Once Harding completed his time with the army, he was able to return to Canada. He also obtained a job at the Chatham Post Office, where he worked as a letter carrier for 35 years. In 1946, Harding made the decision to try out for the International Amateur Hockey League. His tryout was successful and he earned a spot playing hockey with the Windsor Staffords, a farm team of the Detroit Red Wings. This was historically significant, as Harding broke a color barrier by being the first Black player in the International Amateur Hockey League. Harding may also have been the first Black player to skate at the Detroit Olympia. Before joining the Staffords, he had been denied access to the ice while the arena was open to the public; pointing out a sign stating that it was open to the public, a staff member replied by saying, "well, that sign doesn't mean what you think it means." He eventually skated at the Olympia while a member of the Staffords.

As the Chatham Coloured All-Stars had come to an end, Harding played on and managed a new baseball team that was formed in 1946 called the Taylor ACs, later known as the Taylor AC Panthers and Kent Panthers. These teams had many of Harding's former teammates, and years later the legacy carried on with the team containing children of the original All-Star members. In addition, Harding played on other baseball teams that were part of then-renamed Ontario Baseball Association (OBA), such as the Chatham Hadleys in 1948 and the Blenheim Braves in 1957. Harding won another OBA championship (Intermediate A) with the Chatham Hadleys in 1948.

===Later years===
Harding retired from working at the Chatham Post Office in 1975. As a veteran of World War II, he was also part of the Royal Canadian Legion in Branch 628 where he played soccer in the 1940s. He played darts on national teams where he was titled one of the top senior players in Canada. In 1975, he won second place in the Canadian National Open Darts Tournament. For many years, Harding also acted as an officiant in sports such as hockey and baseball in the Kent County Leagues. Having been born in times of racial segregation, Harding never had a chance to try out for major league teams in baseball or hockey.

==Legacy==
Harding earned various awards during his sports career. Other achievements include:

- 1934: Harding helped bring Chatham Coloured All-Stars to be the first Black team to win the Ontario Baseball Amateur Association Intermediate B Championship.
- 1946: Harding was the first Black player to skate at the Detroit Olympia arena.
- 1975: Harding won second place in the Canadian National Open Darts Tournament.
- 1984: 50th anniversary of 1934 OBAA win. The City of Chatham awarded commemorative plaques to surviving members; Harding attended to receive his award.
- 1988: Harding was awarded an Olympic Gold Medal of Achievement to honour his 50 years of sport achievements, one of only 18 Canadians so honoured.
- 2003: Harding was inducted into the Chatham Sports Hall of Fame.
- 2022: Harding, alongside his Chatham Coloured All-Stars teammates, was awarded the Order of Sport, marking induction into Canada's Sports Hall of Fame.

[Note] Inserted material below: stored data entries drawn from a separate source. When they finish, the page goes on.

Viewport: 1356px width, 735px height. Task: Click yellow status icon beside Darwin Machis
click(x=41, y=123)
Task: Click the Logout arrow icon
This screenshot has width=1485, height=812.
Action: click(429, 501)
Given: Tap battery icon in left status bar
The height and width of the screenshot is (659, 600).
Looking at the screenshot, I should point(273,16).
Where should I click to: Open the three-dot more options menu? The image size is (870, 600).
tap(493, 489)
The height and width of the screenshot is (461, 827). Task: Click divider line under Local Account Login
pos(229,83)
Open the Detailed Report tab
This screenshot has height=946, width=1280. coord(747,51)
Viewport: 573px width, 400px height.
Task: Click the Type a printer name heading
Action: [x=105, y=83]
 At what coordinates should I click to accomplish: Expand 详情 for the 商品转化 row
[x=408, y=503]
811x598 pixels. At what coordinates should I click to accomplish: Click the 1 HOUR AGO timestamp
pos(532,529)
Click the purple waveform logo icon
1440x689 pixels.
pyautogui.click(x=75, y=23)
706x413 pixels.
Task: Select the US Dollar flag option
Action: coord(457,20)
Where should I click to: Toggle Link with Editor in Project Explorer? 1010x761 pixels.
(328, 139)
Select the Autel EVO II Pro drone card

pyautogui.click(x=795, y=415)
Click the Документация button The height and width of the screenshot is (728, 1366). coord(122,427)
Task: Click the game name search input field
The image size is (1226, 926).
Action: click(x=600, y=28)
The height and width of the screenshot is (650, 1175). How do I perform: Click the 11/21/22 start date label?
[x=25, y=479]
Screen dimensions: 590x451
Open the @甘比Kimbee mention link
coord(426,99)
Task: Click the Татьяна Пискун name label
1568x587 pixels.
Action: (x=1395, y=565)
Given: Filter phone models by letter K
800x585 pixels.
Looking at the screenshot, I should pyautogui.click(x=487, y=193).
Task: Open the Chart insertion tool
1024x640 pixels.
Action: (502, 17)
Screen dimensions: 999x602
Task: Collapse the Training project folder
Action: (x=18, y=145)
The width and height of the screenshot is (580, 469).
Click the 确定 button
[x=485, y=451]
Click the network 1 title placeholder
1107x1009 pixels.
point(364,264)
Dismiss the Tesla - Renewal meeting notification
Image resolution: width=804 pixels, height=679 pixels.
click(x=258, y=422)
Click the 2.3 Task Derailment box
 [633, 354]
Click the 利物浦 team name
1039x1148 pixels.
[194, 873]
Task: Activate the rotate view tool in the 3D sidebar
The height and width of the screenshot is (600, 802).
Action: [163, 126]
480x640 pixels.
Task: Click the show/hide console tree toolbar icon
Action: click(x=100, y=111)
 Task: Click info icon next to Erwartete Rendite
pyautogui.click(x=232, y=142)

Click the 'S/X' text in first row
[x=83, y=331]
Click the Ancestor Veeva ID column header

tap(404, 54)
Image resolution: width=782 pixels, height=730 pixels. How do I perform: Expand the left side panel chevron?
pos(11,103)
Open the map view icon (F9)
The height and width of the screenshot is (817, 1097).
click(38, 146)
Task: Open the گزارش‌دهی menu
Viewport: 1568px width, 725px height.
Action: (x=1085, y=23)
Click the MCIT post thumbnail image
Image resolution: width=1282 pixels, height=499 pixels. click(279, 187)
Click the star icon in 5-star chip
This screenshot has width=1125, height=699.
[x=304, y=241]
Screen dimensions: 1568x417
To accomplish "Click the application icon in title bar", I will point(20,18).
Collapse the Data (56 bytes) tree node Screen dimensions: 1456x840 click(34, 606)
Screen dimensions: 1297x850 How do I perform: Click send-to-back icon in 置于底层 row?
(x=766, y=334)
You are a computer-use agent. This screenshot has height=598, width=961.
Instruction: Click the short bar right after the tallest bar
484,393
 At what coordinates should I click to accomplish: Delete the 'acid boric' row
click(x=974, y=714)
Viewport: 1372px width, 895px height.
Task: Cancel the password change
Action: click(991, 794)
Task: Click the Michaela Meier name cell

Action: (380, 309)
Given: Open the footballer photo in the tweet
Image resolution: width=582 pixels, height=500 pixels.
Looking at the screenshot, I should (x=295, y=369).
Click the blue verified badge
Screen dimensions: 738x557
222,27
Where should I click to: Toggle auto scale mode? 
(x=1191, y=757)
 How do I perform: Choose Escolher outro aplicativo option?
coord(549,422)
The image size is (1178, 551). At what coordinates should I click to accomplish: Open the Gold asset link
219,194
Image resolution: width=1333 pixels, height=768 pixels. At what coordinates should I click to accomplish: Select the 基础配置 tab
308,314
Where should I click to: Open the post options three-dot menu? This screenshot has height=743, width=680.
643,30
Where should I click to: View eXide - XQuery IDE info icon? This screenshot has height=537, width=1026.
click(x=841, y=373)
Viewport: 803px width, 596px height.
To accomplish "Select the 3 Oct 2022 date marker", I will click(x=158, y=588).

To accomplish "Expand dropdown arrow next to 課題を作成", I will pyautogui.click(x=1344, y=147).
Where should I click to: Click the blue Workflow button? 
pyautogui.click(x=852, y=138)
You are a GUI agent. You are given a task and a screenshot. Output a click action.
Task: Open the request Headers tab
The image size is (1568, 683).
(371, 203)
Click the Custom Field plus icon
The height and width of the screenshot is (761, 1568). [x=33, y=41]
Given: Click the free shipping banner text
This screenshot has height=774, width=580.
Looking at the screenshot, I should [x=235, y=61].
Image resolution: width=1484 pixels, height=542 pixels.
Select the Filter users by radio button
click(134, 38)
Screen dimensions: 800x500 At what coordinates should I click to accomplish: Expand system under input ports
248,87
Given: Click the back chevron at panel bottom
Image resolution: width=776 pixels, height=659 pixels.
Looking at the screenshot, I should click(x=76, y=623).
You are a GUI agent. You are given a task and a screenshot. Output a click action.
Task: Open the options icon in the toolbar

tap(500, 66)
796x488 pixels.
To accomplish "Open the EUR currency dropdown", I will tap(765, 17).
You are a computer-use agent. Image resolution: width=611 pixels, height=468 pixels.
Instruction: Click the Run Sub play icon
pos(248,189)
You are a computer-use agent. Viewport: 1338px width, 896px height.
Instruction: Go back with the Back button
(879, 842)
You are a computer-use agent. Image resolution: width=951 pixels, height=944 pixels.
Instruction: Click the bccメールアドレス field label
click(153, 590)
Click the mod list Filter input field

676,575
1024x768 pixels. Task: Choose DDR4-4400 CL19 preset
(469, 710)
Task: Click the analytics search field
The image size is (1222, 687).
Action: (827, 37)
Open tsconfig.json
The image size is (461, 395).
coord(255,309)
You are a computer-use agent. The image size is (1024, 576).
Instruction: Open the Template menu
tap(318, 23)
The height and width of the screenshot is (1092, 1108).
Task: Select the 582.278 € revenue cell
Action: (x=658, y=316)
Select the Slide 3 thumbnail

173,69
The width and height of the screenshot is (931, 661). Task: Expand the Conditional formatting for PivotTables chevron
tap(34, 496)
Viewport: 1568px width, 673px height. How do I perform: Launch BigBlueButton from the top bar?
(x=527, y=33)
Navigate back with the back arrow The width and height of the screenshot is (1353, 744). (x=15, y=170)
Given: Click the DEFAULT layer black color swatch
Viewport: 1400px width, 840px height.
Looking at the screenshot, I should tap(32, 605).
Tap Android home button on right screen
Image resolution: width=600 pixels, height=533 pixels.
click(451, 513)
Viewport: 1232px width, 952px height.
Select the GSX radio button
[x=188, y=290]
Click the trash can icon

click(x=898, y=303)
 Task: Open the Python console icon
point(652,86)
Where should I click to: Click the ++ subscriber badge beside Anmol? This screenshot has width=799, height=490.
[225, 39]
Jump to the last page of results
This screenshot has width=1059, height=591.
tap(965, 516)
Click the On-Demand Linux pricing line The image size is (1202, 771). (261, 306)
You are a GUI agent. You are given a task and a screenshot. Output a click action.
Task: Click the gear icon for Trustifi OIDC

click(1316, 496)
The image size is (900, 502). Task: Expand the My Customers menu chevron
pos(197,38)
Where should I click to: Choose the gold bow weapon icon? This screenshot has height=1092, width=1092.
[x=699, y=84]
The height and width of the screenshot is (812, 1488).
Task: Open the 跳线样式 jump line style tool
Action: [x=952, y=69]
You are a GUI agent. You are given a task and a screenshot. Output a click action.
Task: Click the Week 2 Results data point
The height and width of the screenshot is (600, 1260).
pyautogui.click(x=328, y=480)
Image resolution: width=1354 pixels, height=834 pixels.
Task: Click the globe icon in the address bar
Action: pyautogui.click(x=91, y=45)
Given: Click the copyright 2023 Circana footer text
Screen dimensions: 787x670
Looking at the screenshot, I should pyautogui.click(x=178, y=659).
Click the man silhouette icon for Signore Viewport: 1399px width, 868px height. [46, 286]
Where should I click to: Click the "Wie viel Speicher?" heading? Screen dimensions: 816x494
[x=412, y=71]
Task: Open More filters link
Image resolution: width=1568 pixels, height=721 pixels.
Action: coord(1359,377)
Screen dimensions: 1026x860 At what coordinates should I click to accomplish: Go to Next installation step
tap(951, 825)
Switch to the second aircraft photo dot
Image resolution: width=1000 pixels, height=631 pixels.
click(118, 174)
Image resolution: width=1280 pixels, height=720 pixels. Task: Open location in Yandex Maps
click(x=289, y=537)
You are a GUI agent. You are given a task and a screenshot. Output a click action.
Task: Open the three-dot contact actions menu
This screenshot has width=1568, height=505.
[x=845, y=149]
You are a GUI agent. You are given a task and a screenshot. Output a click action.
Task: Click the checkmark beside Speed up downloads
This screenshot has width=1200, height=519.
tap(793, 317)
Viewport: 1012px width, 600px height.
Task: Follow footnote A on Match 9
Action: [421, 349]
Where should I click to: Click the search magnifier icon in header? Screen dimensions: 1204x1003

In 2015, Harding's daughter-in-law, Pat Harding, had a chance encounter with University of Windsor history professor Miriam Wright and spoke about scrapbooks she created with news clippings kept by Harding's mother. This led to a collaborative project between the Harding family, the University of Windsor, and the Chatham Sports Hall of Fame, preserving the history of Harding and the Chatham Coloured All-Stars. The project is titled "Breaking the Colour Barrier: Wilfred 'Boomer' Harding & the Chatham Coloured All-Stars (1932-1939)".